The use of conventional reverse osmosis (RO) technology for desalination and filtration is well known. The high initial capital, operating costs, and energy requirements of RO desalination have restricted its large-scale exploitation to specific situations where there are limited sources of fresh water; for example large seafaring vessels and arid desert locations with access to an abundance of low cost energy, such as the Persian Gulf region. Moreover, conventional RO membranes have low specific flow rates due to low water mobility and high pore tortuosity. As a result, conventional RO membranes typically require relatively large, power-intensive systems for desalination. High processing pressure requirements necessitating the use of costly pumping systems and high pressure corrosion resistant piping systems also contribute to the very high capital costs associated with conventional RO desalination installations.
Conventional RO membranes are made of swollen hydrophilic polymers.
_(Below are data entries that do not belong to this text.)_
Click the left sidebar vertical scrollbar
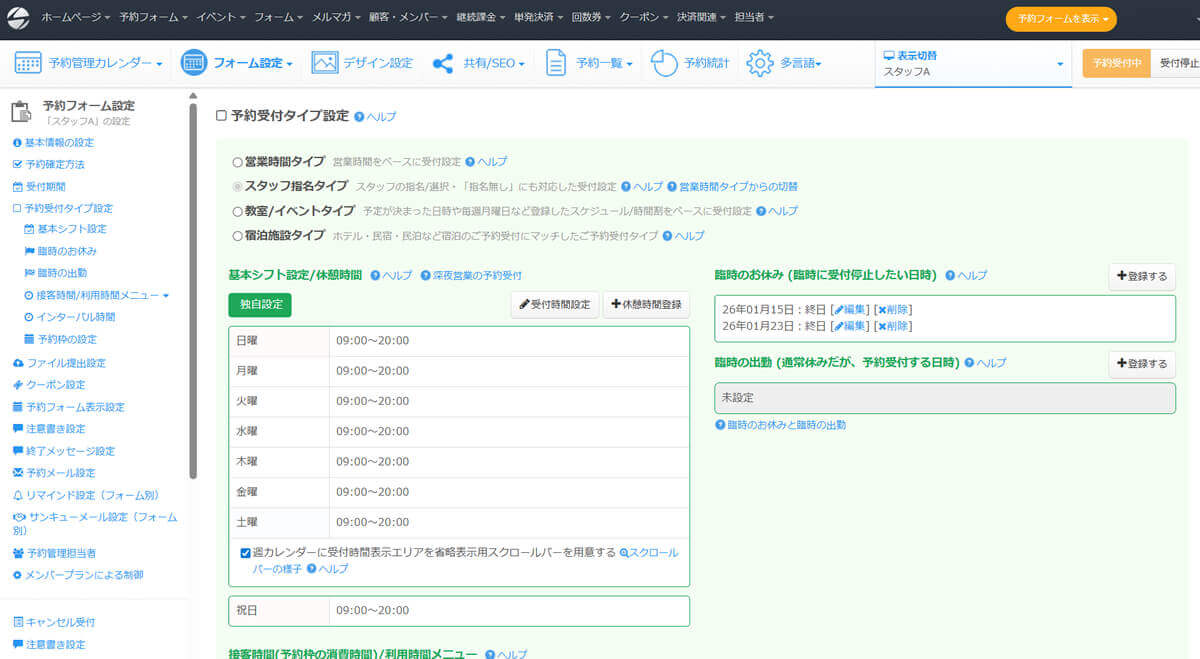The height and width of the screenshot is (659, 1200). (x=193, y=290)
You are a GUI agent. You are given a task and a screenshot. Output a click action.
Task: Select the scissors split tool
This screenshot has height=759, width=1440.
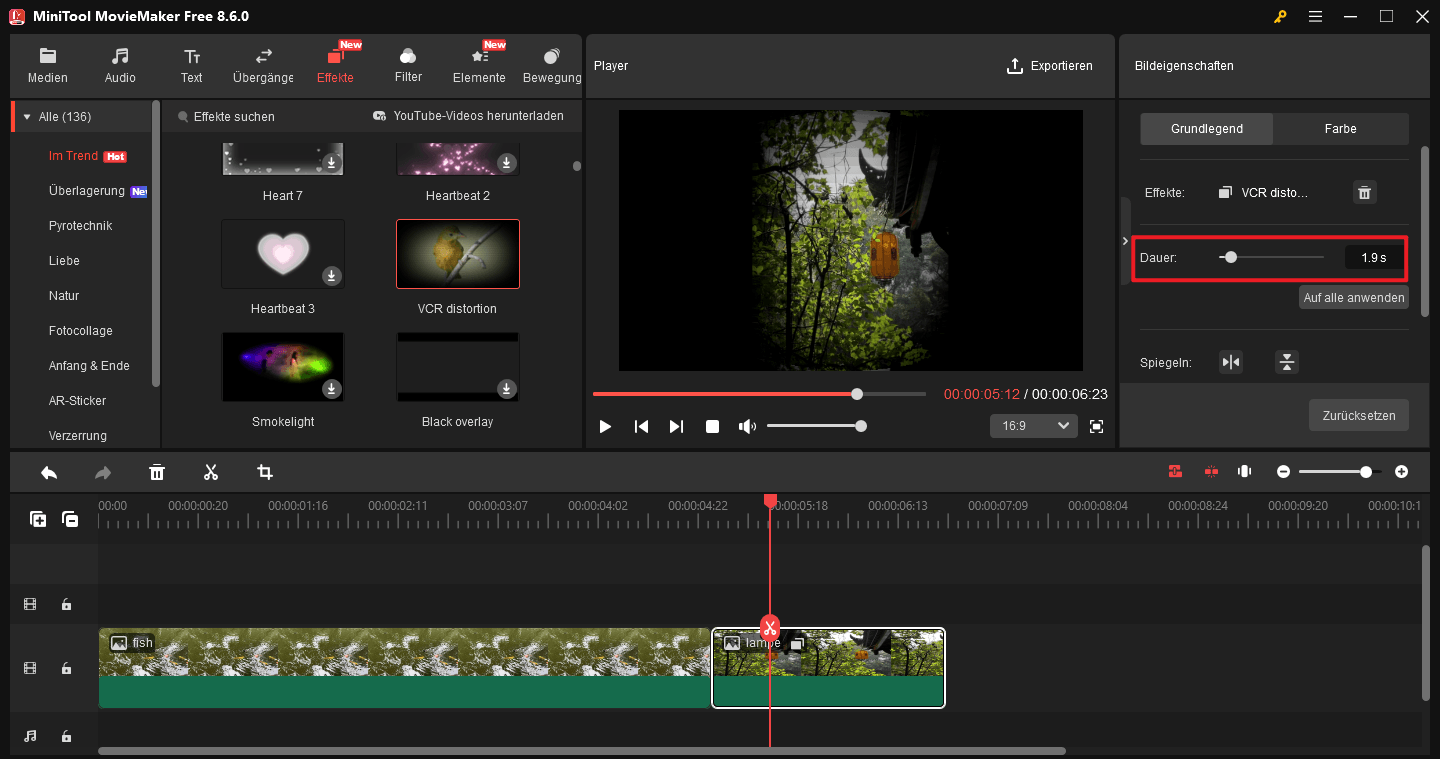211,471
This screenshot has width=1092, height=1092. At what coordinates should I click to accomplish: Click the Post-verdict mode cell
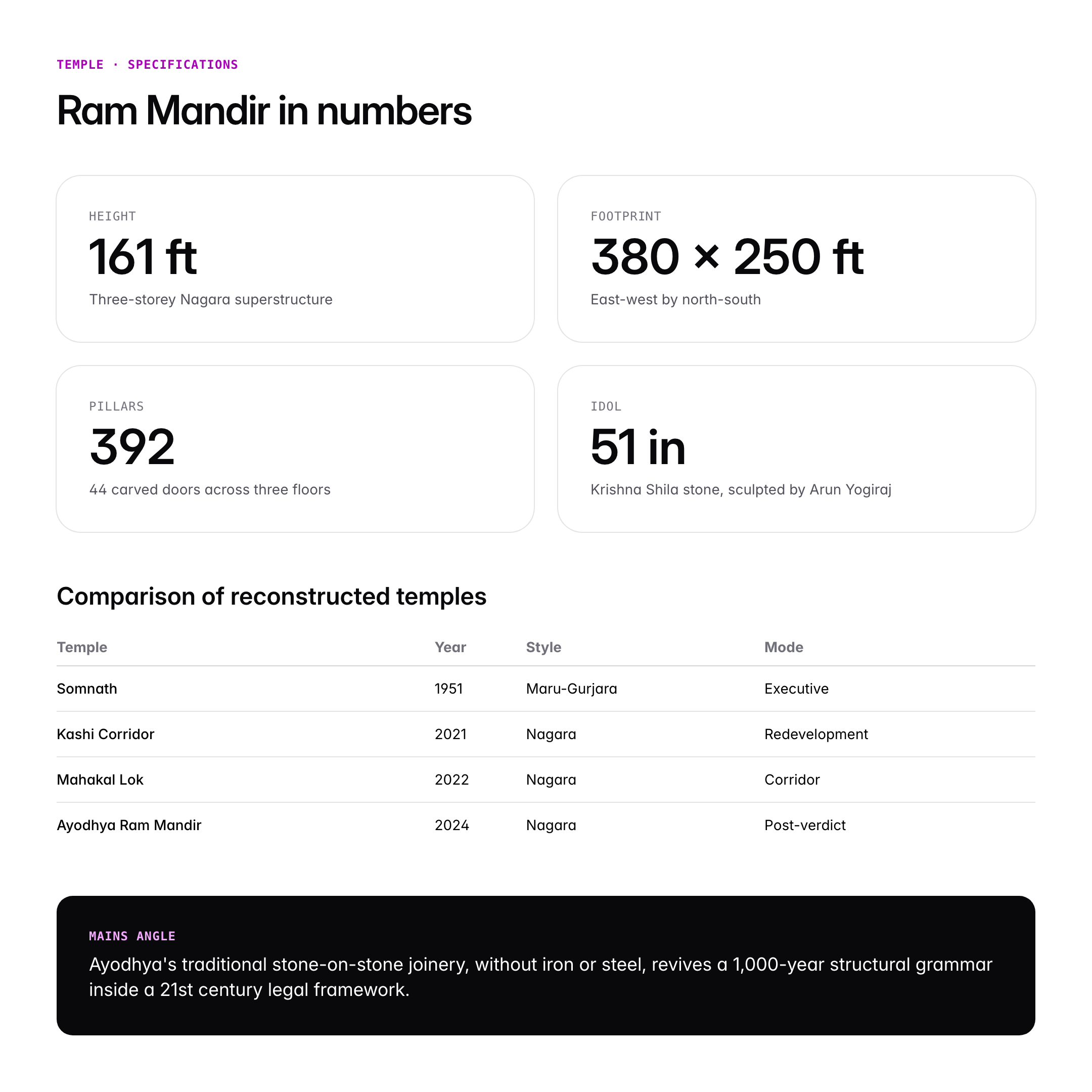point(805,825)
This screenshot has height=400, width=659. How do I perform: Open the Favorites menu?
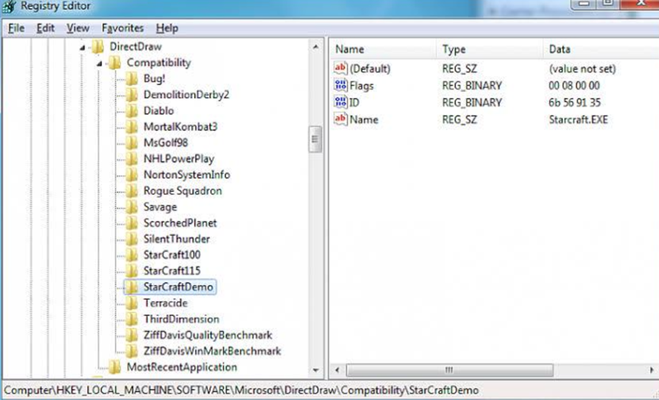pyautogui.click(x=122, y=28)
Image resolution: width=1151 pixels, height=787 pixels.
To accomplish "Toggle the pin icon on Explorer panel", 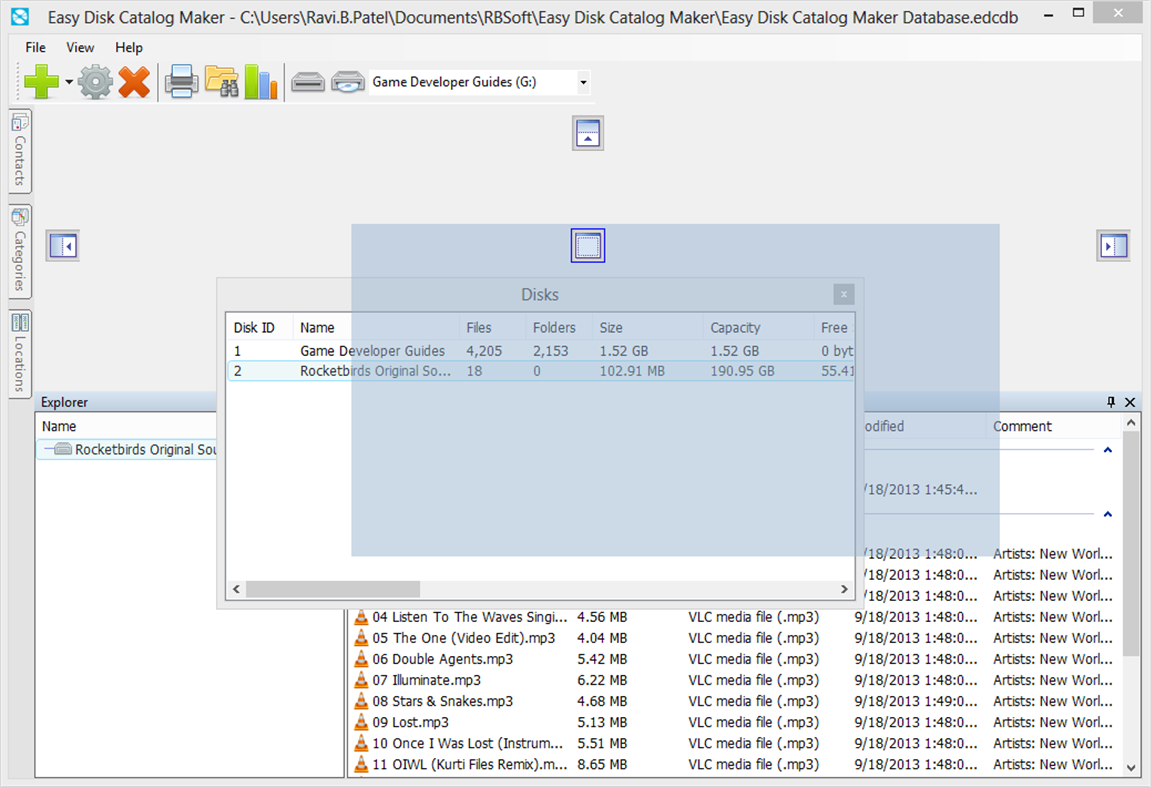I will click(x=1110, y=402).
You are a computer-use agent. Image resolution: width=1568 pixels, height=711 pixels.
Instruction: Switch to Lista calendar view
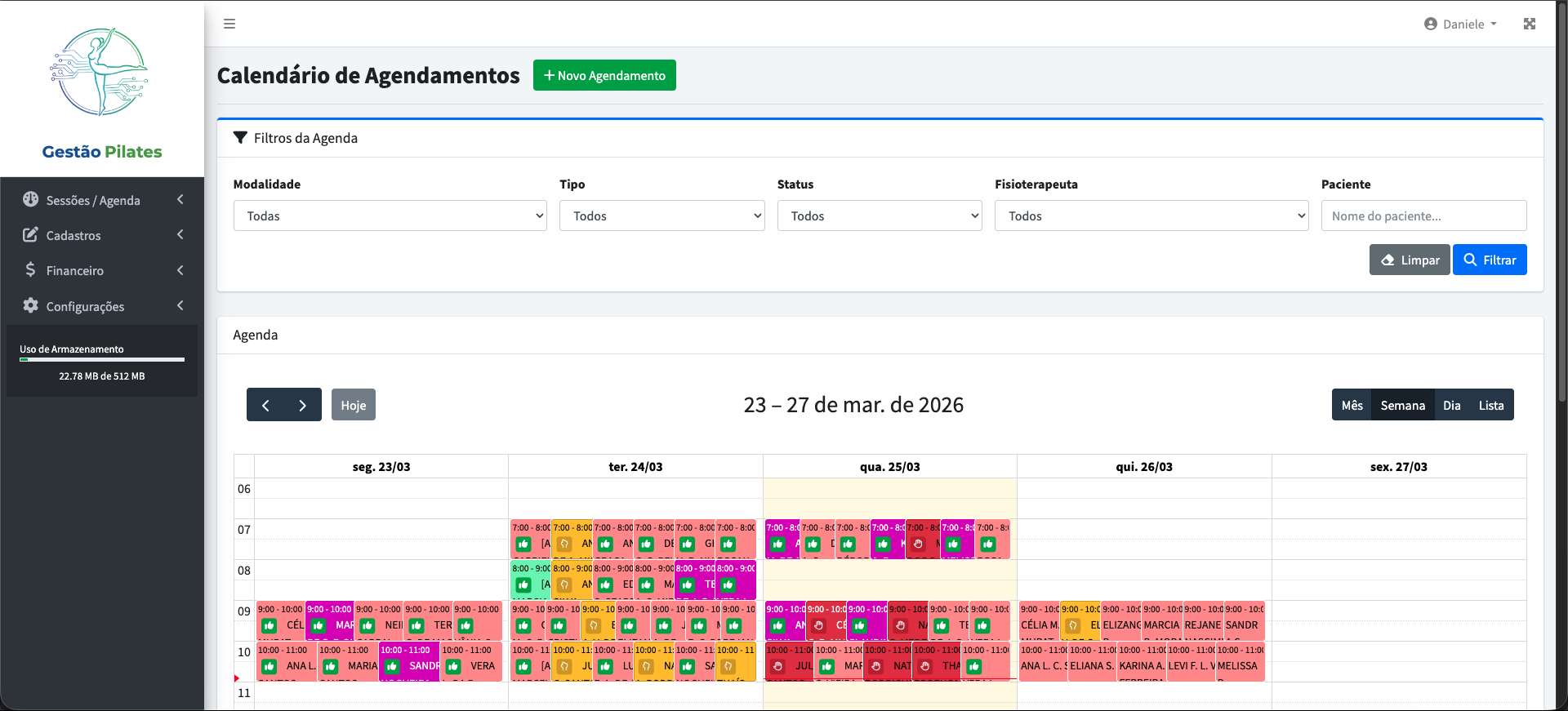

Under an applied pressure gradient, water molecules move through the membrane by sequential displacement of one another in wet interstices between polymer chains. The interstices are too small for most ions to pass through. The driving force for permeation for membrane separation is the net pressure across the membrane, which is defined as the feed pressure minus the permeate or back pressure, less the difference between the osmotic pressure of the feed and the osmotic pressure of the permeate.
Reverse osmosis membrane flux rates (gallons of filtered fluid produced per an effective area unit of membrane) are typically quite low for commercial RO membranes, resulting in immense surface area requirements for such membranes. The low specific flow rates of such membranes, measured in GFD/psi (gallons of fluid per square foot of membrane area per day, per psi of net driving pressure) also necessitate a large amount of effective membrane area and a high operating pressure to obtain adequate quantities of water. Conversely, membranes using nanofiltration operate at significantly lower pressures than conventional RO membranes and have inherently higher flux rates, typically 5-6 times higher than those for RO membranes (0.11 GFD/psi vs. 0.02 GFD/psi) used during desalination.
High-selectivity of water- vs. ion-transport has not yet been demonstrated for CNT membranes at seawater salt concentrations. Various approaches to filtration, desalination, or colloidal separation using CNTs have been investigated. Accurately and efficiently matching the pore entrance of such CNTs to a target molecule or ion size is important to attain more efficient molecular sieving and/or ionic interaction with selective solutes, molecules or colloidal particles filtered through the CNT. It is difficult to directly manufacture CNTs having precise predetermined pore sizes. Therefore, a need exists for a CNT that can provide a uniform or highly selective pore configuration for use in a number of applications such as chemical separation, desalination, and wastewater remediation. Accordingly, there is a need for a nominally macrocyclic molecular ion-exclusion pore aperture linked CNT that is robust and highly stable in order to facilitate efficient filtration, desalination, and similar particle separation applications.